---------- SUPPLIED RECORDS

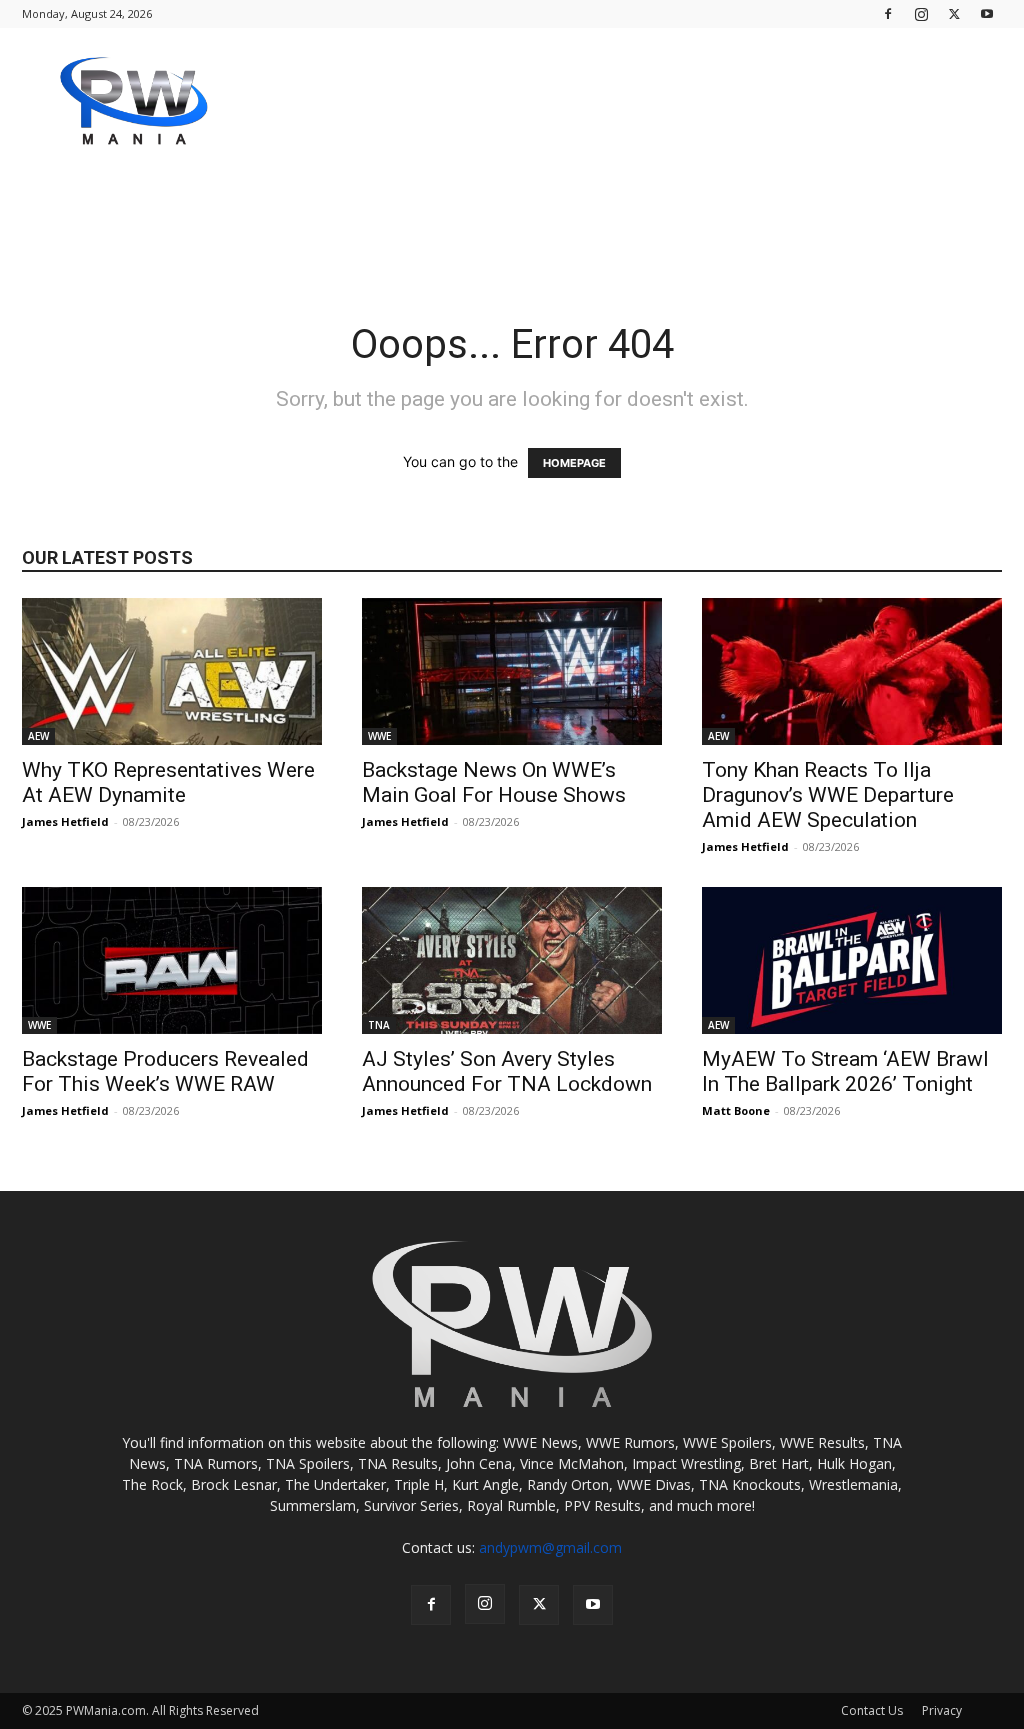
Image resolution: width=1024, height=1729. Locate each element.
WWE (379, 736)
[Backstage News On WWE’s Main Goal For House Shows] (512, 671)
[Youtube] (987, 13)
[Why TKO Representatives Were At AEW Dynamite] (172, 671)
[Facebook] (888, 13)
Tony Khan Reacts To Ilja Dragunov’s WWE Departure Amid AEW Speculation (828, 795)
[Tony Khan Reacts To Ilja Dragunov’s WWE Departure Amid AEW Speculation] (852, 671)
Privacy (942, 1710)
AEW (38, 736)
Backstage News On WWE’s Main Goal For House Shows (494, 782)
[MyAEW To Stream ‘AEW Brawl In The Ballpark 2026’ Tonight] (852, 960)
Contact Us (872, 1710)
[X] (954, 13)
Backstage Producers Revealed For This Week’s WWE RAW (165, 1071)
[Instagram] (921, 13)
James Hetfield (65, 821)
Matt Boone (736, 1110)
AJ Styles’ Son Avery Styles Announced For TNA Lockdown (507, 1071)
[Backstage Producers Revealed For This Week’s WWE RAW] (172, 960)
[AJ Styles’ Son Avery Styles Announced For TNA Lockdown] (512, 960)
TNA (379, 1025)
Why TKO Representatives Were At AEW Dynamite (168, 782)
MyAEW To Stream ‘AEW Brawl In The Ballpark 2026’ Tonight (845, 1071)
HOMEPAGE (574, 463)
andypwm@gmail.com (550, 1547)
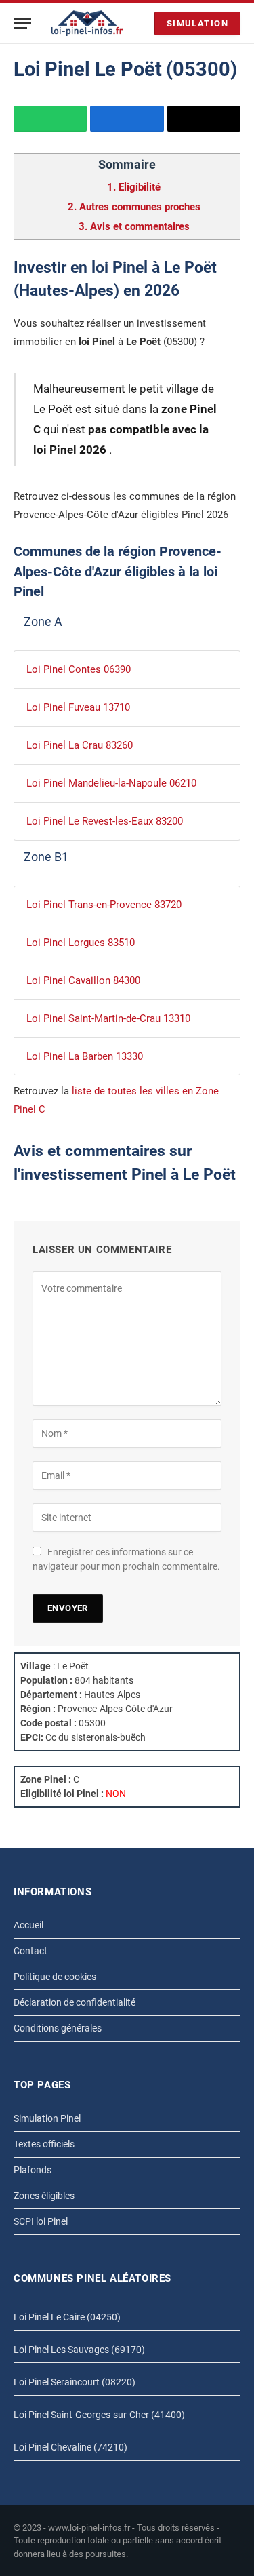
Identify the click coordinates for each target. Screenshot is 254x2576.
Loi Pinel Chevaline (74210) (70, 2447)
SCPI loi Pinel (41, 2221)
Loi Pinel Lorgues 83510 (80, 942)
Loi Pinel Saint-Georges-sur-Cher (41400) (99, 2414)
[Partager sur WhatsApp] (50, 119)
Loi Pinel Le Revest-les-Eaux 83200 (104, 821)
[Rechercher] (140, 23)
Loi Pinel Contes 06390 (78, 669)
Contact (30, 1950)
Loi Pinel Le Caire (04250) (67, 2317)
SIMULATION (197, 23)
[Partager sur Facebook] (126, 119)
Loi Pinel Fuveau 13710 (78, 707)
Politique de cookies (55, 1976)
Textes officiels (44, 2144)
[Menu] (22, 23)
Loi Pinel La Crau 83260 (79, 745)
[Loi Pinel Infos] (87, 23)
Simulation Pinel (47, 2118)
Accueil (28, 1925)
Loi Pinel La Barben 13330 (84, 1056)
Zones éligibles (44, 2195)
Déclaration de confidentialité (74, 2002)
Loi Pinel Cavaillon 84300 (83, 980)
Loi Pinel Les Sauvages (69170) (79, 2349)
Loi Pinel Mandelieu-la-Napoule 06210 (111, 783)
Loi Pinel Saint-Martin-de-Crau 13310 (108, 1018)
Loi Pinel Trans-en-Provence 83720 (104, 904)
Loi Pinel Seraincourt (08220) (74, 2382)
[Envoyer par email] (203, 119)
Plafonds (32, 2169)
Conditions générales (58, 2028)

--------------------

Filter the entries by the string "Shows" and copy each matching line.

[Backstage News On WWE’s Main Goal For House Shows] (512, 671)
Backstage News On WWE’s Main Goal For House Shows (494, 782)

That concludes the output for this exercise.